Refer to Airflow instruction Install airflow from pip.
$ export AIRFLOW_HOME=~/airflow (here is the home directory for airflow)
$ apt-get install python-dev libxml2-dev libxslt1-dev zlib1g-dev libmysqlclient-dev
$ pip install airflow
If there is an error (in ubuntu 14), try
$ pip install werkzeug itsdangerous click
If want to use Airflow's SQLite database and run SequentialExecuter
$ airflow initdb
Otherwise setting up MySQL database to use LocalExecuter and do,
$ pip install airflow[mysql]
Then connect to MySQL and create an empty database [airflow], then run
airflow webserver -p 8080
airflow scheduler
Go to airflow directory and find airflow.cfg, this is the main configuretion file for airflow
dags_folder = * (the location of dags)
base_log_folder = * (the location of logs, logs are also stored in MySQL)
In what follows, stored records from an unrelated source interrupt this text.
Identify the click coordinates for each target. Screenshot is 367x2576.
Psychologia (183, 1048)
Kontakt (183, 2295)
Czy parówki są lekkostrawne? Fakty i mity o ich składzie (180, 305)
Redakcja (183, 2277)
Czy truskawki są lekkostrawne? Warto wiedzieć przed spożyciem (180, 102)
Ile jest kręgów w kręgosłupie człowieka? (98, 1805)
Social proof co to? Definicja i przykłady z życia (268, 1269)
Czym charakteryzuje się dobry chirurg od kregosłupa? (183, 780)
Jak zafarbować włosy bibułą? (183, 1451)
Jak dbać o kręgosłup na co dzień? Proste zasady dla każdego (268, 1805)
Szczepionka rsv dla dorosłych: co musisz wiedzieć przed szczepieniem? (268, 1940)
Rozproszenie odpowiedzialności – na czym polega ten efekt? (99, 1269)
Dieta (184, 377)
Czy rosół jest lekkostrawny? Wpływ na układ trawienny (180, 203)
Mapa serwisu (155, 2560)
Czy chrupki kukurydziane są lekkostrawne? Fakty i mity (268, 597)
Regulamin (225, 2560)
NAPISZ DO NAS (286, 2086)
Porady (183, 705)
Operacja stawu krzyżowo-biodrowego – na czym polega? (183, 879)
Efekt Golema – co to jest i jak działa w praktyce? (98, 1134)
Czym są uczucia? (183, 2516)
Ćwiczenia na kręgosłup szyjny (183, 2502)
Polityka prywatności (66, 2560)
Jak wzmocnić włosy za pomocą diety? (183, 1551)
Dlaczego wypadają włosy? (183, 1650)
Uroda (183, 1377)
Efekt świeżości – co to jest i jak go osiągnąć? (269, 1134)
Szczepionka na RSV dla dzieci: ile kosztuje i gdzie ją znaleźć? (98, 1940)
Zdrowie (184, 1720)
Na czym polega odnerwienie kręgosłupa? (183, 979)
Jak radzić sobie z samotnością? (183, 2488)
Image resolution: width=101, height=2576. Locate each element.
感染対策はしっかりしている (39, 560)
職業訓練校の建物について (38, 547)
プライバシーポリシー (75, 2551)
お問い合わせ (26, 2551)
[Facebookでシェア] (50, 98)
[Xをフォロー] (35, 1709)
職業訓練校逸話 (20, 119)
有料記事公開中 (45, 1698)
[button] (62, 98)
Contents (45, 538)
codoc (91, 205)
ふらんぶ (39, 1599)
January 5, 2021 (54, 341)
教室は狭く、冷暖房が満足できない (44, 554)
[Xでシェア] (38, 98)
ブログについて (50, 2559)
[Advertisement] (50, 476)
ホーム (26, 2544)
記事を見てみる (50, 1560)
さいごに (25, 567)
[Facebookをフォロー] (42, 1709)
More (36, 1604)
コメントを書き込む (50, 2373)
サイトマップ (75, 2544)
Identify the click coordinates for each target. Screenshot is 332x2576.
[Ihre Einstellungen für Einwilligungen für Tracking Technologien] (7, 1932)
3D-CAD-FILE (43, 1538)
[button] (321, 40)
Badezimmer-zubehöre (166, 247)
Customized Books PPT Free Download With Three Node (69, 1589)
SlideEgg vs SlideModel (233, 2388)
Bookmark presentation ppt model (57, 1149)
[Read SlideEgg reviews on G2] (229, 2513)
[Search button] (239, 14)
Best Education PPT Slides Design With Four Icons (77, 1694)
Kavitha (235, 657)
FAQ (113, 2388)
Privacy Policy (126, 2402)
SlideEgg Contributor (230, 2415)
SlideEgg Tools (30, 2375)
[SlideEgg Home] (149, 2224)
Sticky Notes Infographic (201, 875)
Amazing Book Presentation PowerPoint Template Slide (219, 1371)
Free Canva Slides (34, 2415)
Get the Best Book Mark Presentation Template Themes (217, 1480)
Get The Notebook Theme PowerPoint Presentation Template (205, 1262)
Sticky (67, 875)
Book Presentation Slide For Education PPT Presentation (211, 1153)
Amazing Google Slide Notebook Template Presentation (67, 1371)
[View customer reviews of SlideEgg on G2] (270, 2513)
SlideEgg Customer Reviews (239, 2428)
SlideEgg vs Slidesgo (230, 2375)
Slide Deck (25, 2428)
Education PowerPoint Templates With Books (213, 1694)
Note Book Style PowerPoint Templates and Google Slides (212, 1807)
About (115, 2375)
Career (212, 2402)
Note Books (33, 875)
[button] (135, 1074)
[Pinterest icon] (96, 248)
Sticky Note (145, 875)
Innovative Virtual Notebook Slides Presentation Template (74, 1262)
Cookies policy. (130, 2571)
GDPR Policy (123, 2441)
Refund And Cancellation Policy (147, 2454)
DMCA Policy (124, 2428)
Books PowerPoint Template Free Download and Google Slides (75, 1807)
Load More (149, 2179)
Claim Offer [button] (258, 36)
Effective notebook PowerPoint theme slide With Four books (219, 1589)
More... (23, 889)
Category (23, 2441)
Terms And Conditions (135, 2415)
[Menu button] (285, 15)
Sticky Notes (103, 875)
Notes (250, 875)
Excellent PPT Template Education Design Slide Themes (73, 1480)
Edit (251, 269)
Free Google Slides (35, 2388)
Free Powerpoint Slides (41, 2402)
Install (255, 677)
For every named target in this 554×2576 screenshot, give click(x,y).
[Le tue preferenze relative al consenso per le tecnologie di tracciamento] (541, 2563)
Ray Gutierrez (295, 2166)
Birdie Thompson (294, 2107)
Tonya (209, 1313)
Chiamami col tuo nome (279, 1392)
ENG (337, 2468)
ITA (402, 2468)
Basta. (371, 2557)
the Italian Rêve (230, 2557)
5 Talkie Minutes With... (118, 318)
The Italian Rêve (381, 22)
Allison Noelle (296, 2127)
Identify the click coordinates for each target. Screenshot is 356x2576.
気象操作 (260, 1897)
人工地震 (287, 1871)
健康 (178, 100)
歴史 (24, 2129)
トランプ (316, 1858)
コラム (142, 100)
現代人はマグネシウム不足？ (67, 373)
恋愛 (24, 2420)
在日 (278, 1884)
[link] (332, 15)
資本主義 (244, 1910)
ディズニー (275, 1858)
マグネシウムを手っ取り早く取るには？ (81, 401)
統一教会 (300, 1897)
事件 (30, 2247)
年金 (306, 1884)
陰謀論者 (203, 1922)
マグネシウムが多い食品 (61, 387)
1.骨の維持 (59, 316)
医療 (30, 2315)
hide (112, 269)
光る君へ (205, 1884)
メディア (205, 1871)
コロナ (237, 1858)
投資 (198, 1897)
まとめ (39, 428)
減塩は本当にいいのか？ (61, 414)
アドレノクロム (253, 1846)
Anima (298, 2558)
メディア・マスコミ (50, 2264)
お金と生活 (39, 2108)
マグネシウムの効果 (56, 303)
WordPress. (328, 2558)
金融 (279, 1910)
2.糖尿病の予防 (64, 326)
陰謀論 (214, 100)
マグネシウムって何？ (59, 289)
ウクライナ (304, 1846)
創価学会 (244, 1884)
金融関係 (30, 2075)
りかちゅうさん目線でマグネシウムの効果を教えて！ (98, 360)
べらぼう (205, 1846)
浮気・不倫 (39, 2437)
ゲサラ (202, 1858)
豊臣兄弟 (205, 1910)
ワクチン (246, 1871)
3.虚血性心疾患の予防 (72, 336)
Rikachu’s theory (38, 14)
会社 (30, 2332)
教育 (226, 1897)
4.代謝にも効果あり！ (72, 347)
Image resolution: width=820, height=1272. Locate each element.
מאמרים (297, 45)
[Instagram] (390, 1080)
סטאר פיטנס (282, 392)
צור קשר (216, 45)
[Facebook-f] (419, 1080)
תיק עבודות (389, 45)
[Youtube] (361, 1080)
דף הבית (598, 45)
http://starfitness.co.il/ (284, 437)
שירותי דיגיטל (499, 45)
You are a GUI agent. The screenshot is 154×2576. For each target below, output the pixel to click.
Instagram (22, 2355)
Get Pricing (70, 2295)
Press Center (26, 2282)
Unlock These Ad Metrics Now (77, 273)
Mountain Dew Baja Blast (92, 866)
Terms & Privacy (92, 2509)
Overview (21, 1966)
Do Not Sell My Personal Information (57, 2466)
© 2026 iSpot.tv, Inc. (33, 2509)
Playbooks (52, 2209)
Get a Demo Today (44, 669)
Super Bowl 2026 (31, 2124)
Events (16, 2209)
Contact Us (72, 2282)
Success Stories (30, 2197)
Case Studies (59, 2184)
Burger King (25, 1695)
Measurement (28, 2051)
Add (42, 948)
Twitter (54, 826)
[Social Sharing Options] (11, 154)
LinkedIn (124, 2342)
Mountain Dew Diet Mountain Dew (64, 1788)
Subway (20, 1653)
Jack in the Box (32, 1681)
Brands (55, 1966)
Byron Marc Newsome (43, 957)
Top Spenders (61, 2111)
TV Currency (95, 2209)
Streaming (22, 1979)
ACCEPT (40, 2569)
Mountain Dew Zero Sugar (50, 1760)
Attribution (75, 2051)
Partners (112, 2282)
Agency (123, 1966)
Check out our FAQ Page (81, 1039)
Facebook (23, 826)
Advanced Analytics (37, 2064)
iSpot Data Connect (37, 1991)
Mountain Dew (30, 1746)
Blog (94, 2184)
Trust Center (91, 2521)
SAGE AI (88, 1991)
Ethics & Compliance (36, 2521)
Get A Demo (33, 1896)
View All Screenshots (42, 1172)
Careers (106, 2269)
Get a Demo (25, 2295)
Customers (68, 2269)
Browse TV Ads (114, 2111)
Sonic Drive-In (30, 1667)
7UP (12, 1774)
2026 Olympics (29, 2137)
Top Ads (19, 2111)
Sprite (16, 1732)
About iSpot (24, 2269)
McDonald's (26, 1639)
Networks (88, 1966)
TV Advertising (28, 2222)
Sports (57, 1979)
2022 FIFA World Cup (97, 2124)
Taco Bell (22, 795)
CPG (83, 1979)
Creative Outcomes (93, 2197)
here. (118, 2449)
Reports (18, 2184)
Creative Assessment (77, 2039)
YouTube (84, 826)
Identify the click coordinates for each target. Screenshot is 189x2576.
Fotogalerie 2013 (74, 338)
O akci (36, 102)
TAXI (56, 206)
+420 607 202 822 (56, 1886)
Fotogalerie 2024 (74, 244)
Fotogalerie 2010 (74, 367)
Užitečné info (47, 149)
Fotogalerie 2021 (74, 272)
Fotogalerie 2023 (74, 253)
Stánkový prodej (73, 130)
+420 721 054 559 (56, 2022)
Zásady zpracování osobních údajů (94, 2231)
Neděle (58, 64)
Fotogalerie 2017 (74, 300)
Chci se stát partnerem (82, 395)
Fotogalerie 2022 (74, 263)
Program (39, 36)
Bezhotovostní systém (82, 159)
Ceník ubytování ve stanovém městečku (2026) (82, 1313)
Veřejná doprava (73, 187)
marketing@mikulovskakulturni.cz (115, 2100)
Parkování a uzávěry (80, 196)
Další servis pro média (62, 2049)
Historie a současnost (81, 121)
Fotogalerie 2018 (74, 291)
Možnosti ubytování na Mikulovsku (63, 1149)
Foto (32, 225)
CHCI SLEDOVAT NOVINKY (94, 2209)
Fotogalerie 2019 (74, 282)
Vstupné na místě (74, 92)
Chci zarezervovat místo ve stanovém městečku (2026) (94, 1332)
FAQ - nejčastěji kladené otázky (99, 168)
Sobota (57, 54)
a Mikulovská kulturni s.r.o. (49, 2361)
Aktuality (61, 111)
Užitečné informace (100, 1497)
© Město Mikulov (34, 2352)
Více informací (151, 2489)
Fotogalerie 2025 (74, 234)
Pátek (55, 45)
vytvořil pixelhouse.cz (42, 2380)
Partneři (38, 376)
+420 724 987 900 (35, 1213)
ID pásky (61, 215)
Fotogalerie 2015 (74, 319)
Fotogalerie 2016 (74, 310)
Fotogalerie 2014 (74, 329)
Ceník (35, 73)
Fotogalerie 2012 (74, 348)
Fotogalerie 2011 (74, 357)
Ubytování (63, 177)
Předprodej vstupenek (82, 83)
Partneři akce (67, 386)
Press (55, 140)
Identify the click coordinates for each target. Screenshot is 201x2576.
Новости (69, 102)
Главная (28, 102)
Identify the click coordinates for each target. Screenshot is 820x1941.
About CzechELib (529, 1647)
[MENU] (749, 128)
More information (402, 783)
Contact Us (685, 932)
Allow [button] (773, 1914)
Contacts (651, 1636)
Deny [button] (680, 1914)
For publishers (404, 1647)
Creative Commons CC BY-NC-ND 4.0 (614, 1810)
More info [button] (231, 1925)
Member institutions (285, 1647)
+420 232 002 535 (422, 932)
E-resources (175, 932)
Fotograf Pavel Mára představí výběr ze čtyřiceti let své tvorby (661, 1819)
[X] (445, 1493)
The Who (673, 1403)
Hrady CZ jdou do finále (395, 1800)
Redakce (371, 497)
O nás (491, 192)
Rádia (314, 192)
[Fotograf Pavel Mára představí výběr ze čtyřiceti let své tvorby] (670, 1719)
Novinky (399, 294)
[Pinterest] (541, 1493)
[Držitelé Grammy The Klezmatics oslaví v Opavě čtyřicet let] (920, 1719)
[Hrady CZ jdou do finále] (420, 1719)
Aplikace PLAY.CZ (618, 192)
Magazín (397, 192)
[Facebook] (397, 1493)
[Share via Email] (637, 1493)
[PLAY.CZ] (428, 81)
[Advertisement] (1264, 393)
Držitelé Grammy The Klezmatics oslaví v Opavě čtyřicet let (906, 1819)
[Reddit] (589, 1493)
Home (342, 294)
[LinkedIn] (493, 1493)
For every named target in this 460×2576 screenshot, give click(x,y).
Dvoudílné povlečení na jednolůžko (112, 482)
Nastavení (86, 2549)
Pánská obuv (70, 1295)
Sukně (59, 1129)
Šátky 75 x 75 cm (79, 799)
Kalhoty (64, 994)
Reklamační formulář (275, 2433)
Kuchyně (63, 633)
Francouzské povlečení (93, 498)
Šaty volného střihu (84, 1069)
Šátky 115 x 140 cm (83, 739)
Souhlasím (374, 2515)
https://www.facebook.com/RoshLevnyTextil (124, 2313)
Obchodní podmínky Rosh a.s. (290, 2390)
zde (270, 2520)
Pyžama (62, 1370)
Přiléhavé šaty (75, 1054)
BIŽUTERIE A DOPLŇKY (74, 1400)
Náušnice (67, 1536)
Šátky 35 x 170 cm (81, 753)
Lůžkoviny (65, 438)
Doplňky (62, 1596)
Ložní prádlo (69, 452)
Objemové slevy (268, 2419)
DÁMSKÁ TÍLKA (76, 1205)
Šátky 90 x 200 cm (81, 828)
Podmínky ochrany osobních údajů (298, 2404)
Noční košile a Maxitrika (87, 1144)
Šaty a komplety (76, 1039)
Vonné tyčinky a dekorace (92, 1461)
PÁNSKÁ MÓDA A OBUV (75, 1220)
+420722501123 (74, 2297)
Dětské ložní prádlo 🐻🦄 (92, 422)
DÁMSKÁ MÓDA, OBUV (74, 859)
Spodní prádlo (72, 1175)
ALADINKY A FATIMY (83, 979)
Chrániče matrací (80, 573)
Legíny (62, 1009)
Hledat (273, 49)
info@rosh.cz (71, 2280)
sql_alchemy_conn = ialect+driver://username:password@host:port/database (Connect to MySQL)
executor = LocalExecutor
load_examples = False (disable examples)
smtp_host = smtp.gmail.com (Set smtp)
smtp_starttls = True
smtp_ssl = False
smtp_user = user@oanda.com
smtp_password = *****
smtp_port = 587
smtp_mail_from = user@oanda.com
Refer to Command line Here are the frequently used CLIs
- Export or import variables
$ airflow variables [-e filepath] [-i filepath]
- Trigger a dag run
$ airflow trigger_dag dag_id
- Test, runnning a task without any dependencies and dont record to database
$ airflow test dag_id task_id execution_date
- list all dags
$ airflow list_dags
- Backfill, run subsections of a dag for a specified date range
airflow backfill [-s START_DATE] [-e END_DATE] dag_id